A search of the Medline and HighWire databases under ‘good teachers’ and ‘mentors’ indicates that the subject attracts growing attention. From January 1978 to December 2003 the number of publications was 1061, of which just over half appeared in the last 4 years. Box 1 lists the qualities of a good teacher highlighted in this published work, under categories derived from my own experience.

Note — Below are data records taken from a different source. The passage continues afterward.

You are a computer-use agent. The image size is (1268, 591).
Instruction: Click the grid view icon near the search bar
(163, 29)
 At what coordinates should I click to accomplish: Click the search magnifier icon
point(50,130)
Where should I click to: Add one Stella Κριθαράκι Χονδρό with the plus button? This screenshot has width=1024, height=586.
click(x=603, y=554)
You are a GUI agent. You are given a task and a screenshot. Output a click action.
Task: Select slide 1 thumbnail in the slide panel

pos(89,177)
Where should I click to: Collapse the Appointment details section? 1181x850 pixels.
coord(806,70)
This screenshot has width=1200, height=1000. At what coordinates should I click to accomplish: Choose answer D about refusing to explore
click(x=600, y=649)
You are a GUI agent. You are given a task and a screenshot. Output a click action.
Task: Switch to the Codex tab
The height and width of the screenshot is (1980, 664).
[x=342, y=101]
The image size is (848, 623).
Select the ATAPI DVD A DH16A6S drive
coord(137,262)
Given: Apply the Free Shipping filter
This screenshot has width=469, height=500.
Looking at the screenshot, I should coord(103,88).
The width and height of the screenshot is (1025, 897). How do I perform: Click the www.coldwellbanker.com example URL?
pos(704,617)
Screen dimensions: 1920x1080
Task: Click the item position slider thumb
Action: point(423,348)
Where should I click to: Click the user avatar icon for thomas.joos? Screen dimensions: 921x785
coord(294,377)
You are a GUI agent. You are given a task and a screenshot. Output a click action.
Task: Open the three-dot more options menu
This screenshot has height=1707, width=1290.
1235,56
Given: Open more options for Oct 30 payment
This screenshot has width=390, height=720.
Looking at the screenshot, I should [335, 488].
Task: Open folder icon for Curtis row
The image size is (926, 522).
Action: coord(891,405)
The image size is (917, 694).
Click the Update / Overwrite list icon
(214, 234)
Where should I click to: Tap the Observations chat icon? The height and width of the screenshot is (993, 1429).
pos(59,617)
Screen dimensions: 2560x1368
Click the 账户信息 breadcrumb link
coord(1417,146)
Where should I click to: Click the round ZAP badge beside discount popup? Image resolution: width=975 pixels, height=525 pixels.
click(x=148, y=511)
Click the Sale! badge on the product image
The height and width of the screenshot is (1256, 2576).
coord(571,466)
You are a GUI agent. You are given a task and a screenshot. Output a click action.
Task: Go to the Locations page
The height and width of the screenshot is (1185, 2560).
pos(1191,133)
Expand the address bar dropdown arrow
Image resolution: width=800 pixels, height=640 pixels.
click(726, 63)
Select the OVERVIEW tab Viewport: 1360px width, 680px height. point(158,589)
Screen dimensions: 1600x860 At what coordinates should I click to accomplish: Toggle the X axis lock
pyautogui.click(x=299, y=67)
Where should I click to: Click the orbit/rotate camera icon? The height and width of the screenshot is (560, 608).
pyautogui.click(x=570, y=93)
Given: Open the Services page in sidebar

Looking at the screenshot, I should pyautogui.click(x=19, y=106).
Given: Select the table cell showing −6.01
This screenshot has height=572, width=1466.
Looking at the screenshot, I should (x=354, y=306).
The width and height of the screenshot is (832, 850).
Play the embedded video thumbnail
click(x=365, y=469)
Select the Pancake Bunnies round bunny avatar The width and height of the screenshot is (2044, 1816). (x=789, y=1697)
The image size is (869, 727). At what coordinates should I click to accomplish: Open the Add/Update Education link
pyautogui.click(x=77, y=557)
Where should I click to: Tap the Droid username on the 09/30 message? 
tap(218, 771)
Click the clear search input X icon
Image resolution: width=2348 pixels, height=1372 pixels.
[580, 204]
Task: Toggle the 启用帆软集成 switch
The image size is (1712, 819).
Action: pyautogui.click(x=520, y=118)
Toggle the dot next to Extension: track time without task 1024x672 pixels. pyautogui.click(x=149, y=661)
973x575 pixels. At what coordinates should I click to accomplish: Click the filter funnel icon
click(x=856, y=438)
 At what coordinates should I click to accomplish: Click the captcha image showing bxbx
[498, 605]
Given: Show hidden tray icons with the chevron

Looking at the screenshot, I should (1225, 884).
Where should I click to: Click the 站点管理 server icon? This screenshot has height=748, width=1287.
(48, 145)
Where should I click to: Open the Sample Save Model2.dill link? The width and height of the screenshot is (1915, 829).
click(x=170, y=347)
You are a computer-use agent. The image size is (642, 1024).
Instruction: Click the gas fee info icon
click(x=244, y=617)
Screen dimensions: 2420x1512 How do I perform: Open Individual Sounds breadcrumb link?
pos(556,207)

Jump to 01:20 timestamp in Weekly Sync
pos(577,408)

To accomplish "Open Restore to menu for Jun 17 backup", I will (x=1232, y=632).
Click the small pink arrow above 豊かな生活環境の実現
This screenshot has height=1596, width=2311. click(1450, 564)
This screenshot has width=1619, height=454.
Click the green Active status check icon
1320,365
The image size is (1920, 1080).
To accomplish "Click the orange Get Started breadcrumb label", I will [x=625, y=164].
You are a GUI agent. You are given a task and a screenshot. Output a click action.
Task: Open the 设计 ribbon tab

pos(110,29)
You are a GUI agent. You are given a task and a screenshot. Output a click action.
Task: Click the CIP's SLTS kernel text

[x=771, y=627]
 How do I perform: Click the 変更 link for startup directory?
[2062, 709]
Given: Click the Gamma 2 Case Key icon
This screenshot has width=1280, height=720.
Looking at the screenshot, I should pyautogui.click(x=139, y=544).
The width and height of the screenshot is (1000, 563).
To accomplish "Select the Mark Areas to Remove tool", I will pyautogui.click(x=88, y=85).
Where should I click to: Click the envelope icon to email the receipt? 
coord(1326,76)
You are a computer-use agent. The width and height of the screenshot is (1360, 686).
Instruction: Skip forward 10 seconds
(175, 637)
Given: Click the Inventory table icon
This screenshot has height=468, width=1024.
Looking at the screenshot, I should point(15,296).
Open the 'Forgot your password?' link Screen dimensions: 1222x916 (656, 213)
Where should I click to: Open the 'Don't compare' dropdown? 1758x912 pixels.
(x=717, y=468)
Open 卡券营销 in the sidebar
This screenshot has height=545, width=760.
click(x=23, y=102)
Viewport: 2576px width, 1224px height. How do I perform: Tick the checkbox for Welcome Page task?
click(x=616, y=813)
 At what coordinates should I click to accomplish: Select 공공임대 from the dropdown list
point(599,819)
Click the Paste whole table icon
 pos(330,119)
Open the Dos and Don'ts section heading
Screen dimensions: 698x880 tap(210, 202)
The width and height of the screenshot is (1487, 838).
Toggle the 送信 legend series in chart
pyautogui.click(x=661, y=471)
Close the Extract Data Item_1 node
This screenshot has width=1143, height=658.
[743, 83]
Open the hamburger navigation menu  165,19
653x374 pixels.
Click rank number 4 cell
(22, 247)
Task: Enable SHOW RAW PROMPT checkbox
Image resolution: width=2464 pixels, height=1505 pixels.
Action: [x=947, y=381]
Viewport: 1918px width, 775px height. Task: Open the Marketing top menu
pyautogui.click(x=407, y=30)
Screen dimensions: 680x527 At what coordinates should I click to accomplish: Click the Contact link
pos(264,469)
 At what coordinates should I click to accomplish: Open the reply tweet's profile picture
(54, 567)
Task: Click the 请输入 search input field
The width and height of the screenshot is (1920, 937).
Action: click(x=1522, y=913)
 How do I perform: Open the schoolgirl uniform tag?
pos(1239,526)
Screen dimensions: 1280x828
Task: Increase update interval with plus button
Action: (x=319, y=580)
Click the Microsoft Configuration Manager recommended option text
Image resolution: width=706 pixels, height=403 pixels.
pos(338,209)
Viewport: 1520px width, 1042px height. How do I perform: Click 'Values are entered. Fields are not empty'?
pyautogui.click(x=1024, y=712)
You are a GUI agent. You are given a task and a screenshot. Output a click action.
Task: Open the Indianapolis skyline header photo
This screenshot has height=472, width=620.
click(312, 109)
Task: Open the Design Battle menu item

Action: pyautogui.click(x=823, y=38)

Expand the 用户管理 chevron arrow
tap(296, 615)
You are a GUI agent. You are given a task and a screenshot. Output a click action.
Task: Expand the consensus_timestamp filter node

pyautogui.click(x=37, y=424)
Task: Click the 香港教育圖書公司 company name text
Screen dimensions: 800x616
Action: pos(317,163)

In PBL courses, the usual rewards for excellent teaching are personal prizes, grants for research in education, or funding to attend professional development courses. Among the benefits are the encouragement of young tutors to develop careers in medical education and establishment of links with local and international educators and researchers in medical education. A good tutor training programme fosters the arts of facilitation, group dynamics, and feedback.10–13 Faculty training and mentoring programmes should be part of university policies for the promotion of academic excellence.14 One initial training session for faculty development at the beginning of a project (e.g., introduction of PBL) is not enough. Follow-up mentoring, coupled with opportunities to share ideas with other tutors as new skills are developed, is crucial to successful implementation of a new curriculum.14,15 The academies of medical educators at Harvard Medical School and the University of California San Francisco (UCSF) are two examples of current trends in medical and health education. At Harvard, the academy aims to reward excellence in teaching and provide a forum for the exchange of ideas across departmental and institutional lines.16 The academy at UCSF likewise rewards talent and has also initiated a mentoring programme to help junior faculty members enhance their teaching skills.17 One aim of faculty development programmes is to improve teachers’ abilities to write high-quality and reliable test questions. Assessment of students’ cognitive skills is a much neglected area in curriculum change.18
Box 1 Twelve qualities of a good teacher or mentor
The emerging changes in medical curricula and the role of medical teachers necessitates the development of standards for medical education at international as well as national levels.19–21 As research becomes the main criterion for promotion in academia, faculty time for education is at risk.22 This is one of the main challenges facing educators in universities worldwide. Vice-chancellors and deans need to reassess the criteria for academic promotion and allocate more credit for education. A second challenge is the lack of training and mentoring programmes in medical and health professional schools. Although the introduction of PBL has necessitated the development of training programmes in most schools, these need to be backed by mentoring and continuous support for new tutors. A third challenge is the separation of research from education, and the consequent lack of established knowledge in areas such as staff development and enhancement of teaching skills.23 A fourth challenge is the lack of resources for training teachers and junior faculty academics.
The advent of PBL has cast a spotlight on the qualities of a good teacher. Excellent teachers serve as role models, influence career choices and enable students to reach their potential. Some of the necessary qualities are inherent, others can be acquired. In medical schools the good teachers must be nurtured and rewarded.
Note The author chaired the Subcommittee of Excellence in Teaching Awards, Faculty of Medicine, Dentistry and Health Sciences, the University of Melbourne, 2003–2004.